• TRECHO DO TEXTO:
═══
Orientações sobre Erros de Mensuração


Introdução


Quando fazemos uma pesquisa científica na grande maioria das vezes utilizamos um instrumento de medição para obter observações objetivas das características de nosso elemento de pesquisa.
Ocorre que entre a verdadeira característica do elemento de estudo e o valor que obtemos pelo processo de medição ocorrem diferenças, e estas diferenças são os chamados “Erros de mensuração”.
Existem basicamente 3 fontes de erro de medição:
1. Natural do instrumento de medição
Por exemplo, a precisão de uma balança, um parquímetro ou uma régua. Se uma régua é demarcada em milímetros ela não é capaz de determinar medidas com precisão de décimos de milímetro, logo algo que realmente mede 47,4mm será medido como 47 ou 48mm, havendo assim uma diferença entre o real e o obtido pelo processo de mensuração. Para resolver este problema devemos utilizar instrumentos que atinjam a precisão necessária para nossa pesquisa. Por exemplo, se precisamos de precisão de décimos de milímetro vamos utilizar um paquímetro que tenha esta precisão. Embora ainda vá haver erro entre a verdadeira medida e o que obtemos esse erro estará em nível aceitável para a pesquisa.
2. Variabilidade do elemento a ser medido
Por exemplo, queremos medir a distância inter caninos de um paciente e para isso fazemos uma moldagem em gesso dos dentes do paciente. O modelo de gesso pode sofrer contração ou expansão pelas característica do material ou da temperatura, sendo que mesmo que utilizarmos um instrumento com a precisão necessária, a medida obtida será diferente da real dos dentes do paciente. Outro exemplo seria medir o grau de dor de um paciente, sendo que a dor pode variar dependendo do momento em que é medida.
3. Interferência do avaliador no processo de medição
Como exemplo podemos citar a medida entre dois pontos cefalométricos obtidos em uma telerradiografia. A localização dos pontos na radiografia depende da percepção visual do avaliador, e um avaliador pode localizar os pontos em locais ligeiramente diferentes de outro avaliador. Ou seja, o resultado da mensuração pode depender de que executou a medida.
Por haver estas possibilidades de erro de mensuração é que sempre devemos nos preocupar se o grau do erro envolvido na mensuração não é de tal grandeza que inviabiliza a qualidade de nossa pesquisa.
Uma pergunta que surge é se sempre haverá necessidade de avaliação do erro de medição.
Isto é dependente principalmente do processo de medição que utilizamos na pesquisa. Instrumentos que não permitem interferência subjetiva do avaliador não necessitam de avaliação do erro de mensuração. Basta o pesquisador escolher o instrumento com a precisão necessária para seus objetivos. Por exemplo, se o pesquisador vai pesar uma cobaia e necessita de precisão de 1g, basta ele escolher uma balança que tenha esta precisão, pois ele não terá nenhuma influência no resultado da medição. Basta que ele saiba utilizar o instrumento.
Já se o método de mensuração envolve possíveis erros introduzidos pelo avaliador é importante uma avaliação do erro introduzido pelo método. Podemos citar como exemplo o método de medição em radiografias onde a localização dos pontos é dependente do avaliador.
═══
• TRECHO DOS DADOS:
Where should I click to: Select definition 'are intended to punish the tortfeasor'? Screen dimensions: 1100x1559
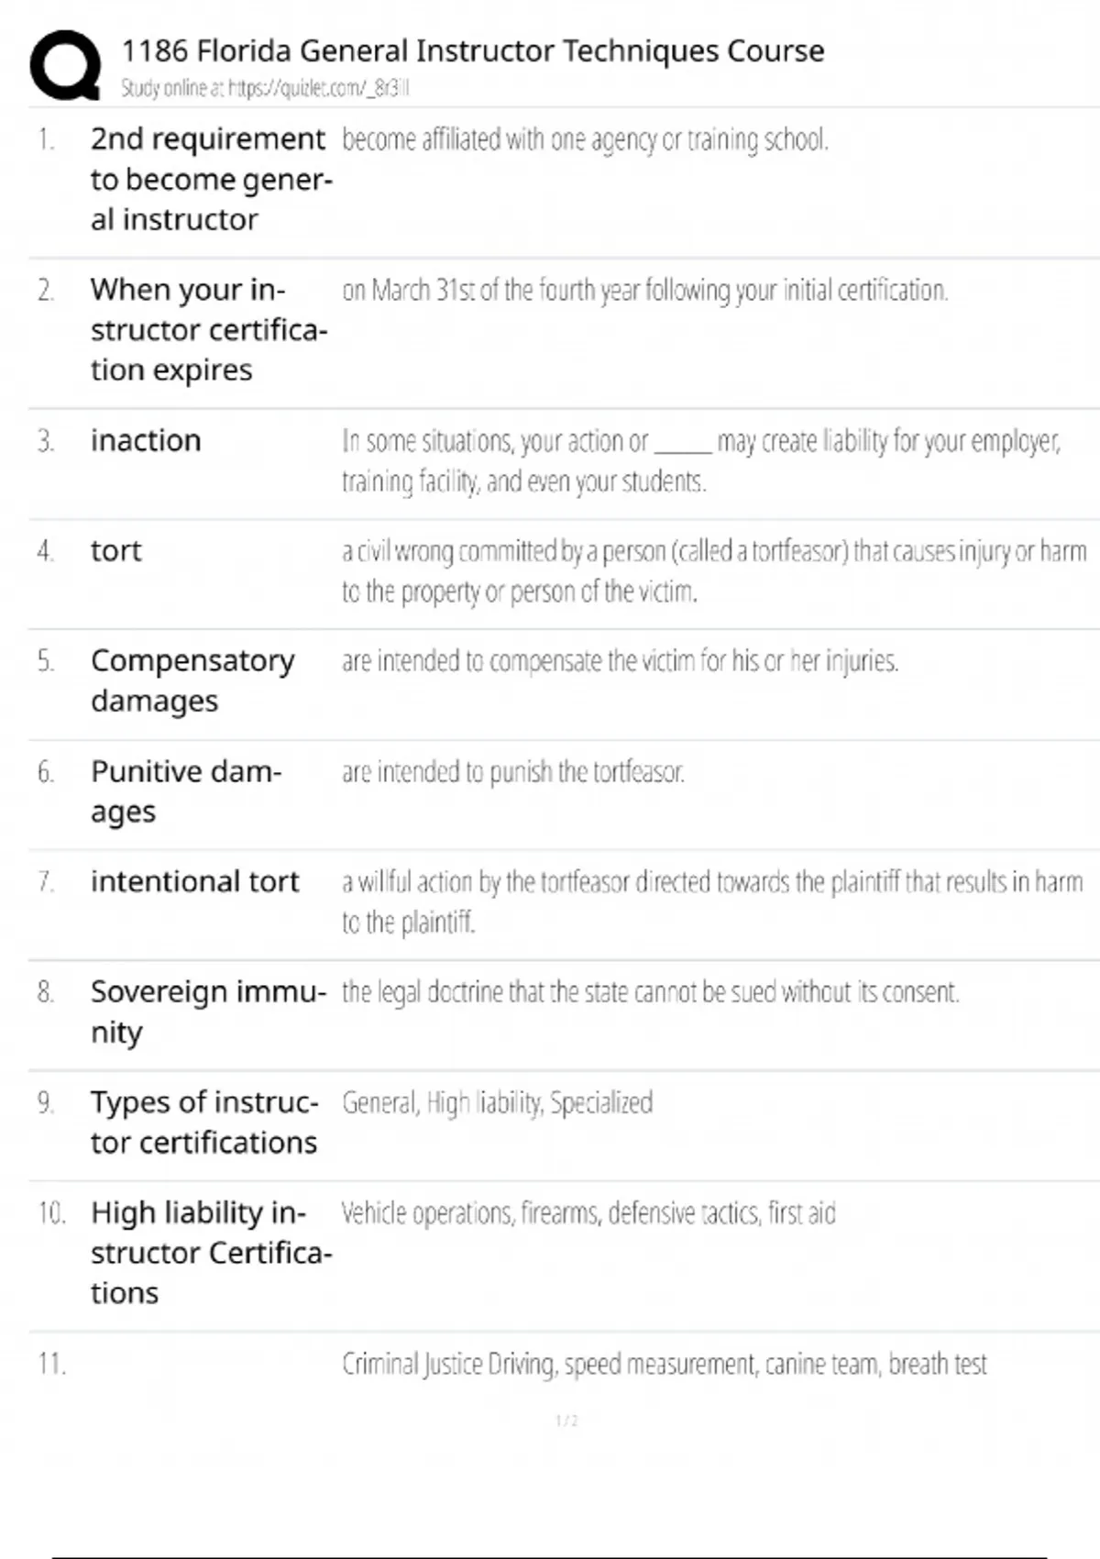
═══
• AS TAREFAS:
• a. De acordo com o texto sobre erros de mensuração, por que não é preciso avaliar o erro de medição quando se pesa uma cobaia com uma balança de precisão adequada?
• b. Indique se cada afirmação concorda com o texto sobre erros de mensuração, respondendo sim ou não e citando as palavras do texto que decidem a resposta: (i) Uma régua demarcada em milímetros consegue medir com precisão de décimos de milímetro. (ii) O modelo de gesso dos dentes pode mudar de tamanho. (iii) Com um paquímetro de precisão de décimos de milímetro, deixa de haver erro entre a medida verdadeira e a obtida.
• c. Dê continuidade ao texto sobre erros de mensuração, começando logo após a última frase apresentada.

• RESULTADOS POR TAREFA:
• a. A balança não permite interferência subjetiva do avaliador, e o pesquisador não terá nenhuma influência no resultado da medição. Ele só precisa escolher uma balança com a precisão necessária, como 1 g, e saber utilizá-la.

• b.
(i) Não: "ela não é capaz de determinar medidas com precisão de décimos de milímetro".
(ii) Sim: "O modelo de gesso pode sofrer contração ou expansão".
(iii) Não: "Embora ainda vá haver erro entre a verdadeira medida e o que obtemos esse erro estará em nível aceitável para a pesquisa".

• c.
Para demonstrar a confiabilidade das mensurações podemos utilizar vários procedimentos estatísticos. A confiabilidade pode receber outras terminologias de acordo com o método estatístico utilizado, entre elas estão: reprodutibilidade, precisão, variabilidade, concordância, consistência, estabilidade e “erro de mensuração”.
A melhor maneira de se avaliar o “erro de mensuração” é executar repetições das medições nos mesmos elementos para verificar o grau de reprodutibilidade das mesmas. Quando o mesmo avaliador repete as mensurações calculamos o chamado “erro intra-avaliador”, já quando a repetição se dá por avaliadores diferentes chamamos “erro inter-avaliador”. A condição básica para a avaliação do erro é que a repetição da medida deve se dar nas mesmas condições, na repetição intra-avaliador deve-se aguardar um tempo entre as repetições para que não haja retenção na memória da medida anterior, e um avaliador não deve saber o resultado da mensuração do outro, na avaliação inter-examinador (MOKKINK at al, 2010).
Quanto os tipos de erros envolvidos devido a interferência do avaliador classificamos como “erro sistemático” e “erro casual”. O erro sistemático é o erro que ocorre quando se repete a mensuração de vários elementos e o valor obtido é sistematicamente maior, ou menor, do que a primeira mensuração. O erro casual é o quanto o valor mensurado varia aleatoriamente, para mais ou para menos, entre as repetições das mensurações.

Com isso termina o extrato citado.